- _Description of the task_: Print exactly, and only, the lines from the one containing "The width and" through the last line of the records below, both included; leave out the pictures.

- _Provided information_:
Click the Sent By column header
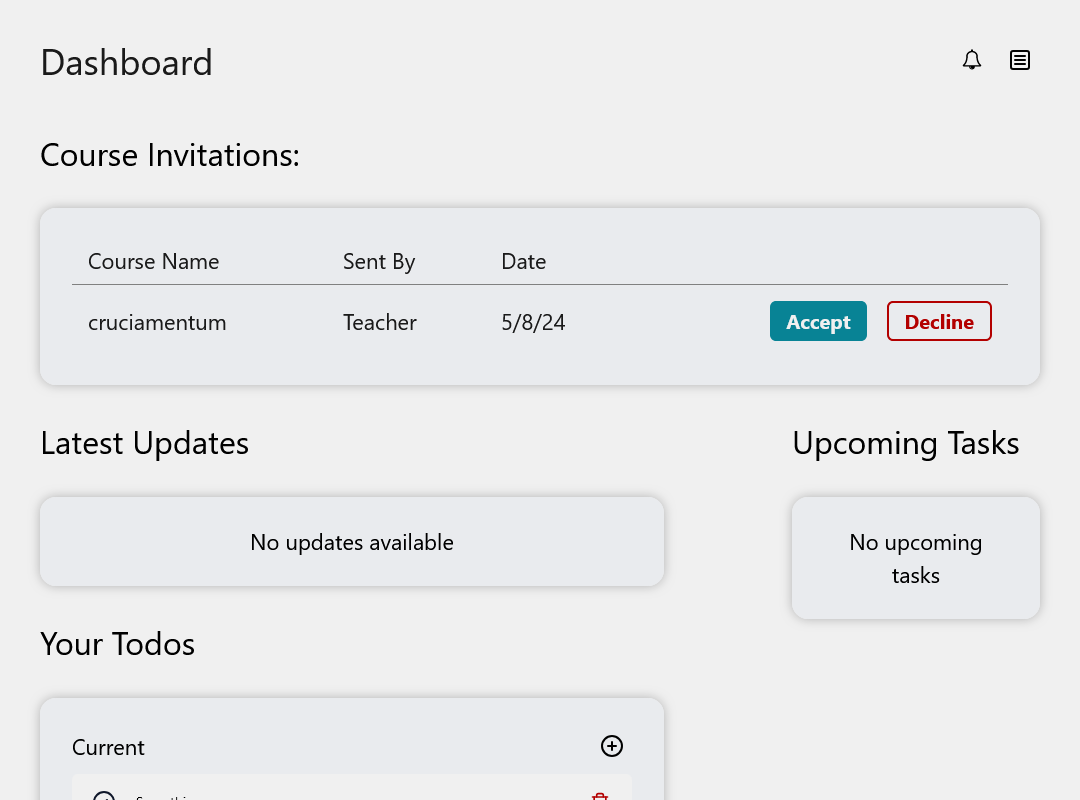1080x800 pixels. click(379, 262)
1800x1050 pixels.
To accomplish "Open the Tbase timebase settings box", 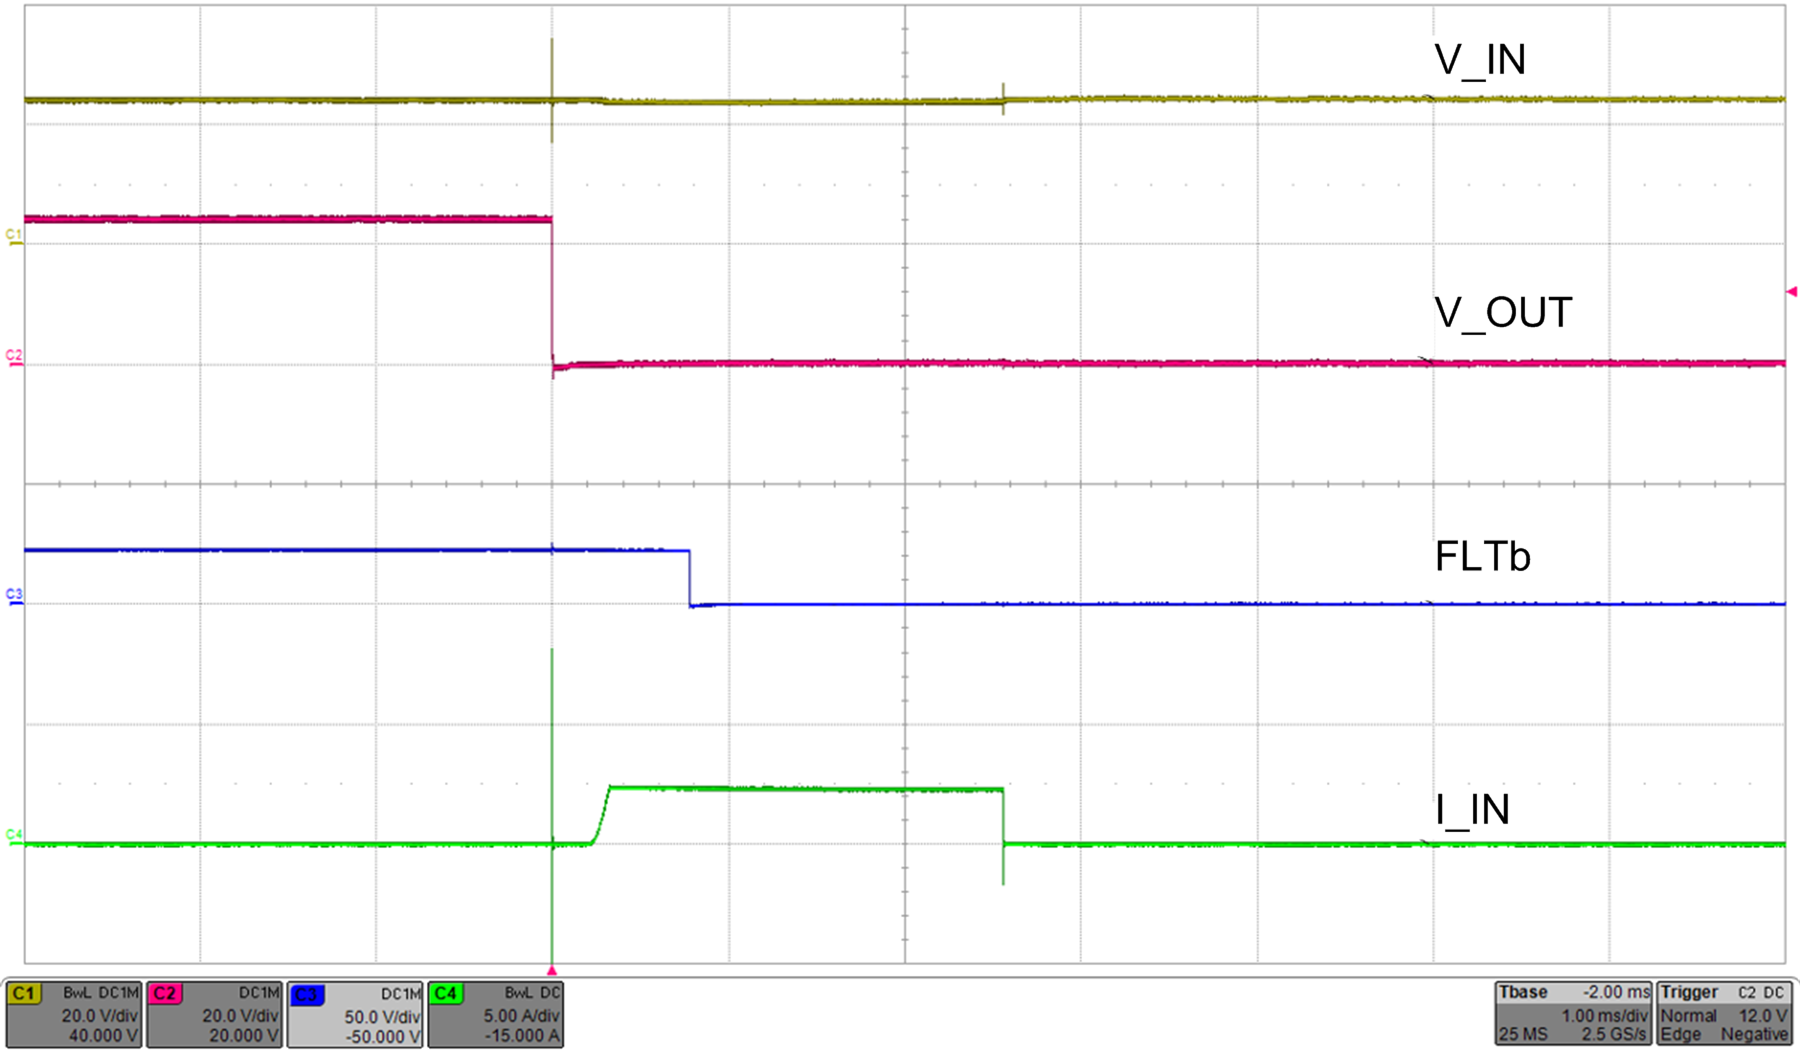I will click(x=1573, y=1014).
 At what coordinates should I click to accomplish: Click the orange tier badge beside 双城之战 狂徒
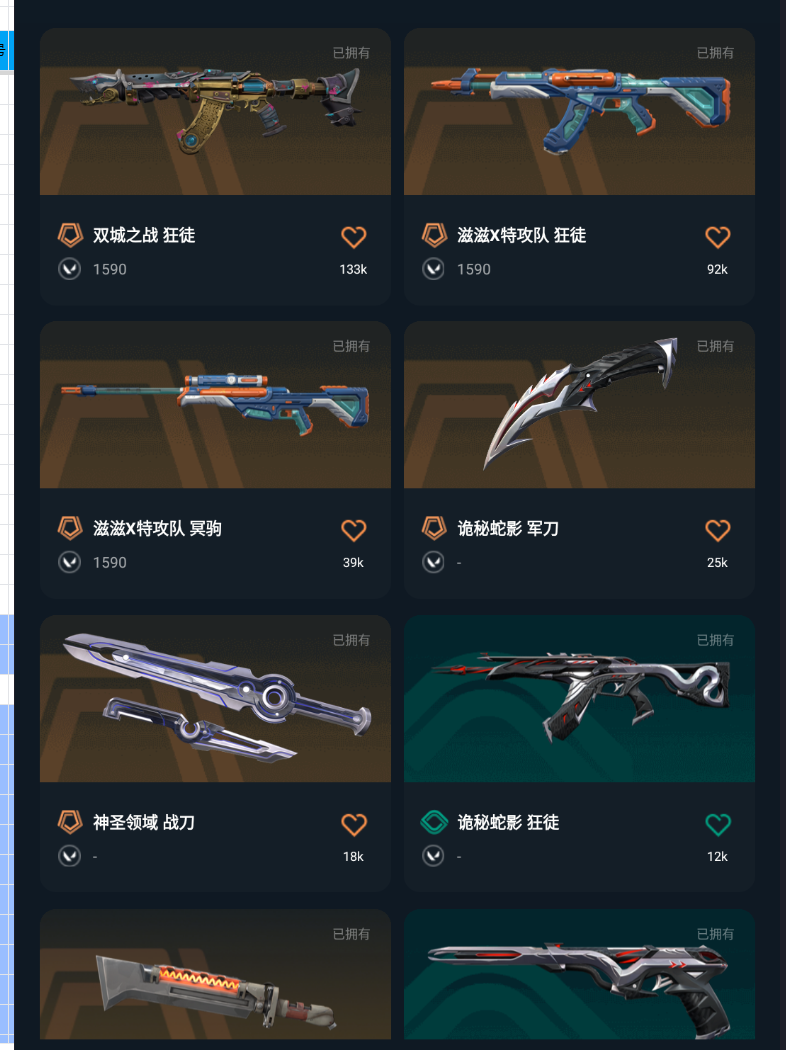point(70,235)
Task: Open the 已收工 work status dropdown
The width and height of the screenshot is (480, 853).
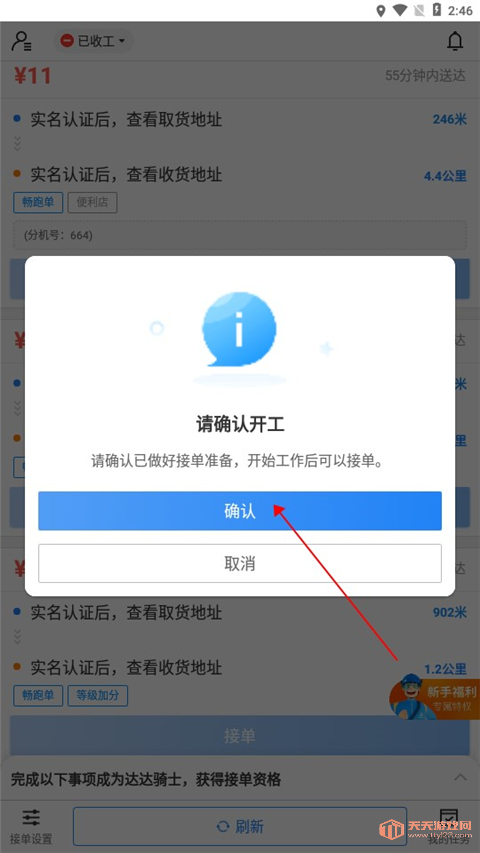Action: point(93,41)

- _Expected answer_:
The width and height of the screenshot is (480, 853).
Action: point(93,41)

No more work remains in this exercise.